Photo Credit: Alfred Senkumar
In posterior C1/C2 fusion using lateral mass screws (LMS) or pedicle screws (PS), screw stability is predominantly determined by cortical contact length and bone volume.
Atlantoaxial instability (AAI) is common in older patients, particularly after low-energy trauma like falls, according to a study published online in the Journal of Orthopedic Surgery and Research. Posterior C1/C2 fusion using lateral mass screws (LMS) or pedicle screws (PS) is a standard treatment, but the choice of screw type and placement remains debated, wrote Leon-Gordian Leonhardt, MD, and colleagues. Their study examined the biomechanical durability of LMS and PS fixation in mono- and bicortical positions in relation to bone microstructure.
The study authors analyzed 28 C1 vertebrae from older donors (50% female, mean age 80.8 years) using high-resolution computed tomography to assess bone microstructure. They then tested mechanical stability by cyclic loading in a cranio-caudal direction. The study compared the impact of bone volume and cortical contact length on screw fixation.
Results showed that PS trajectories had greater bone volume and cortical contact length than LMS, contributing to higher stability. PS required more force and a greater number of cycles before loosening, making them mechanically superior to LMS. Additionally, Dr. Leonhardt and colleagues found that differences between mono- and bicortical placement were minimal except in initial stiffness. Cortical contact length and bone volume were the most critical factors influencing screw stability.

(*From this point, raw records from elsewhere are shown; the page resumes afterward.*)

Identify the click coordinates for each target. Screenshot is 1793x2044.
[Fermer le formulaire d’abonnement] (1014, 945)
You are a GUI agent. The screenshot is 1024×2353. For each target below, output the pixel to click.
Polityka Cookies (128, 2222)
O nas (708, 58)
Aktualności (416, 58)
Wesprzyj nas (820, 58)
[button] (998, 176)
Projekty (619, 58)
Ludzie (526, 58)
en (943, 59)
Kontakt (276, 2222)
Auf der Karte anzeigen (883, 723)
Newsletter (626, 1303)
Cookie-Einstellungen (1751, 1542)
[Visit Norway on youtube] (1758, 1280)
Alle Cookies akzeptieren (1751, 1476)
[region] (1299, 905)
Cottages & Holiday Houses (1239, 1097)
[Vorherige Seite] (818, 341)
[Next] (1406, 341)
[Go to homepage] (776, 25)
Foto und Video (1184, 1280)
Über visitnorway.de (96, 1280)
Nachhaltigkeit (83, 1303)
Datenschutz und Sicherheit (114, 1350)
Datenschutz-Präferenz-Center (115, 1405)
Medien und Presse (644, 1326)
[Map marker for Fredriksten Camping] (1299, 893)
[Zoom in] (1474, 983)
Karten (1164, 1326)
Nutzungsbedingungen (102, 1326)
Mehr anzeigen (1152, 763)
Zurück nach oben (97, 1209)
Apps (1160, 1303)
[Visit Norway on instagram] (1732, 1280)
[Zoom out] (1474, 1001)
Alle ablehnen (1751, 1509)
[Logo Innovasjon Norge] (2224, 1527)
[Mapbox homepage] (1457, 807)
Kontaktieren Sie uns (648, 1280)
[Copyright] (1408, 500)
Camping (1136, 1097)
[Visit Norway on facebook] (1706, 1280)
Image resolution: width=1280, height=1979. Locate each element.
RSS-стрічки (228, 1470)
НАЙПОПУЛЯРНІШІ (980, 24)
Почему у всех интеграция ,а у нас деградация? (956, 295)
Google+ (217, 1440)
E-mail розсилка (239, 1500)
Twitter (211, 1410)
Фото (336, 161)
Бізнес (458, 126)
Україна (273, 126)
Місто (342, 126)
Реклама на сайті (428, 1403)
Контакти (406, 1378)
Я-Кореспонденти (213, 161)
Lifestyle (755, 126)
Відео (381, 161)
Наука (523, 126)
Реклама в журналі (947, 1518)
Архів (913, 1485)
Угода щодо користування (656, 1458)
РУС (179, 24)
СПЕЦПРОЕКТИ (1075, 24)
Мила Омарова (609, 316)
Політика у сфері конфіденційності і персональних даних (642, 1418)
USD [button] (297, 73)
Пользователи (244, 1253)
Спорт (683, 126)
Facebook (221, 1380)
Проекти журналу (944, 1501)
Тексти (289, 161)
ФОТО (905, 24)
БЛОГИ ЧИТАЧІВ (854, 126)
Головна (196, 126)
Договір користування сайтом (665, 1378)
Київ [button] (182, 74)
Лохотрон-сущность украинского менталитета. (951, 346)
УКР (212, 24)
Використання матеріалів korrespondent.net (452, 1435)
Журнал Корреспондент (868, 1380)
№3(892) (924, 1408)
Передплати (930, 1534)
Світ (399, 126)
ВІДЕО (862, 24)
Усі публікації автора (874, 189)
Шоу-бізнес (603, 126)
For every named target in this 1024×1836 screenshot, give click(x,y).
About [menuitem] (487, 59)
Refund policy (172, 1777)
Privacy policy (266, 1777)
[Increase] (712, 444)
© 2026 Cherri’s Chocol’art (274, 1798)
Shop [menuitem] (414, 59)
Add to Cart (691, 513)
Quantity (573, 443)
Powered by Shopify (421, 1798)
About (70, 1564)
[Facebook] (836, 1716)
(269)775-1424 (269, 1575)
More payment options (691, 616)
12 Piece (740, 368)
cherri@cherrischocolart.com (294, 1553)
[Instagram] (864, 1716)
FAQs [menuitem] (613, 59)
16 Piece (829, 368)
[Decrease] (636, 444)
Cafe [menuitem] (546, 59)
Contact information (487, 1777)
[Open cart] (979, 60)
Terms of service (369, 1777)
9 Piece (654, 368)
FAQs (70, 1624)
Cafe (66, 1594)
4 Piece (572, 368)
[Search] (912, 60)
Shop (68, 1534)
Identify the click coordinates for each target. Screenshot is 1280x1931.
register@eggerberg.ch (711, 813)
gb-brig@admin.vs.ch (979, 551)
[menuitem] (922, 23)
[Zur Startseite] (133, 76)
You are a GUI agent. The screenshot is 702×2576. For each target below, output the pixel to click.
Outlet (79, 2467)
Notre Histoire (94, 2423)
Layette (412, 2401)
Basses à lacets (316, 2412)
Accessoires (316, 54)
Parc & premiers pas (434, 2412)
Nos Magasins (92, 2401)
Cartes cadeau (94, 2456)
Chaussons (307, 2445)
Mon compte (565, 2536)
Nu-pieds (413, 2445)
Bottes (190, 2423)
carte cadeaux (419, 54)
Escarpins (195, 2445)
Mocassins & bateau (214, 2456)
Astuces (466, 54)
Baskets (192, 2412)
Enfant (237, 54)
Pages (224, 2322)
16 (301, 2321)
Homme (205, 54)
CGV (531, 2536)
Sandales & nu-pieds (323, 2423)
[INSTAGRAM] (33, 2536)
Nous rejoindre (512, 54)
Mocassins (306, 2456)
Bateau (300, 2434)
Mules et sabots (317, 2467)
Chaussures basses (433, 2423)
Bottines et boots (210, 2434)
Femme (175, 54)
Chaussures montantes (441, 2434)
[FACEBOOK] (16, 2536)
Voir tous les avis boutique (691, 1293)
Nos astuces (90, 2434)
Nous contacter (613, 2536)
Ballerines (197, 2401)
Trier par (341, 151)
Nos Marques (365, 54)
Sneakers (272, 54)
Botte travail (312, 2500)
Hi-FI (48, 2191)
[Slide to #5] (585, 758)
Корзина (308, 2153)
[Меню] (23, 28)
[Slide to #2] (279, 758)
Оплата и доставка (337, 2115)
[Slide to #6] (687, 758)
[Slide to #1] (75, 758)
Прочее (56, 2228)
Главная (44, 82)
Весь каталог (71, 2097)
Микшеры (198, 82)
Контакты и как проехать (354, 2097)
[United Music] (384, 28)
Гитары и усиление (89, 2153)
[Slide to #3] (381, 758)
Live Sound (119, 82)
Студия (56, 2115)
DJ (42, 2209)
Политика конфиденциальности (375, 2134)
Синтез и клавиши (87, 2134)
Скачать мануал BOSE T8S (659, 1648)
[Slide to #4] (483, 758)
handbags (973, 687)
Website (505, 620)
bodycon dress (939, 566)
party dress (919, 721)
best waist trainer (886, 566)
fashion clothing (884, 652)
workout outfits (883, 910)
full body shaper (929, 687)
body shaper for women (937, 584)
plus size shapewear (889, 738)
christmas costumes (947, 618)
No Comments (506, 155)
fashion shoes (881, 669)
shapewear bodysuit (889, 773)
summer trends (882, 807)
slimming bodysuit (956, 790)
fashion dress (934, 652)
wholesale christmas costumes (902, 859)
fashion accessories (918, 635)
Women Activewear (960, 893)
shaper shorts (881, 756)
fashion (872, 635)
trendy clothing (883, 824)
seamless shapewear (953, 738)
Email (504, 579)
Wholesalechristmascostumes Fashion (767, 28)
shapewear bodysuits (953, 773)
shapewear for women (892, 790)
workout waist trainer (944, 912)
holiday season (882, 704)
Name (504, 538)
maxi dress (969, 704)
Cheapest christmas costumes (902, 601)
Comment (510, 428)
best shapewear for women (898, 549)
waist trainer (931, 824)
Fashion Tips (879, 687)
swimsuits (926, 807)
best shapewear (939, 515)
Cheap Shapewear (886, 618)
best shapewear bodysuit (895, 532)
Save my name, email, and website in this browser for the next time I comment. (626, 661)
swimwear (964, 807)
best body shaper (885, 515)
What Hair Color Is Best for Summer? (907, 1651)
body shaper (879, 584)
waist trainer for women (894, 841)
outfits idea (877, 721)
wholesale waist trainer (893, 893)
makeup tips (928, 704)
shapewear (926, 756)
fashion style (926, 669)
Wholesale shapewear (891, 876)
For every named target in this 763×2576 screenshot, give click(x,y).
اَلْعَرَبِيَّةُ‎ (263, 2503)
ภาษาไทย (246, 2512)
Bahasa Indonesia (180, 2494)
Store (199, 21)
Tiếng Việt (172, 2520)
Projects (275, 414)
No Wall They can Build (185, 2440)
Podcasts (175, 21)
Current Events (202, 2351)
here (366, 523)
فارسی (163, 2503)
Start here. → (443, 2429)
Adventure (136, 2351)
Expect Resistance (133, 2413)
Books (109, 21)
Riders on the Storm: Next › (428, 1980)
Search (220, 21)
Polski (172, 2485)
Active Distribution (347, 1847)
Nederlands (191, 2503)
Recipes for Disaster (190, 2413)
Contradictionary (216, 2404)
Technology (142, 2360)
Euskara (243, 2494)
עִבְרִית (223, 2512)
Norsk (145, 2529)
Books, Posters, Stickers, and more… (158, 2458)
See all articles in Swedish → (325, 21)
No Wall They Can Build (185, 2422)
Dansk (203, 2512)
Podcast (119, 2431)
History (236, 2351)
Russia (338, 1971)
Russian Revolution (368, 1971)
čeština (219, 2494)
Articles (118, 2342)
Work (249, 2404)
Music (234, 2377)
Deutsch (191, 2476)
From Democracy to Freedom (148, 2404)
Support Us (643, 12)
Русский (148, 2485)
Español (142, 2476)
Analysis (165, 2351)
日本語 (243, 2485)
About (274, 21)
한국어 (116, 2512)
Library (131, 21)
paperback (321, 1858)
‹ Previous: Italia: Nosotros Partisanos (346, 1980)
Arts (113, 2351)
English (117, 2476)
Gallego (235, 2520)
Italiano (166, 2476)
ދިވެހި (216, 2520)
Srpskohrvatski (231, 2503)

The authors note that these findings align with previous research showing that PS provides stiffer fixation than LMS, particularly under cranio-caudal loading. While some literature questions the necessity of bicortical positioning due to neurovascular risks, this study suggests that bicortical positioning may offer advantages for older patients with compromised bone quality.
“Whether to use PS or LMS in mono- or bicortical position needs however to be allocated on an individual basis as anatomical conditions or high injury risks for surrounding soft tissue might rule out any other treatment,” they noted.
The study provides valuable clinical insights. Since PS engages more trabecular and cortical bone, they are preferred for achieving stable fixation. Bicortical positioning can enhance initial stiffness but does not significantly alter long-term mechanical properties. Ultimately, maximizing bone volume engagement and cortical contact should be prioritized to prevent screw loosening.
“Overall, fixation with PS appears to be biomechanically superior to fixation with LMS,” Dr. Leonhardt and colleagues concluded. “Even though an advantage of bicortical positioning over monocortical positioning could only be shown regarding the initial stiffness of the PS, our data suggest that bicortical anchorage could be recommended in particular in older patients.”
“Traversed bone volume and the cortical contact length of screws should be maximized in clinical use to increase screw stability, as they correlate strongly with their biomechanical load-bearing capacity.”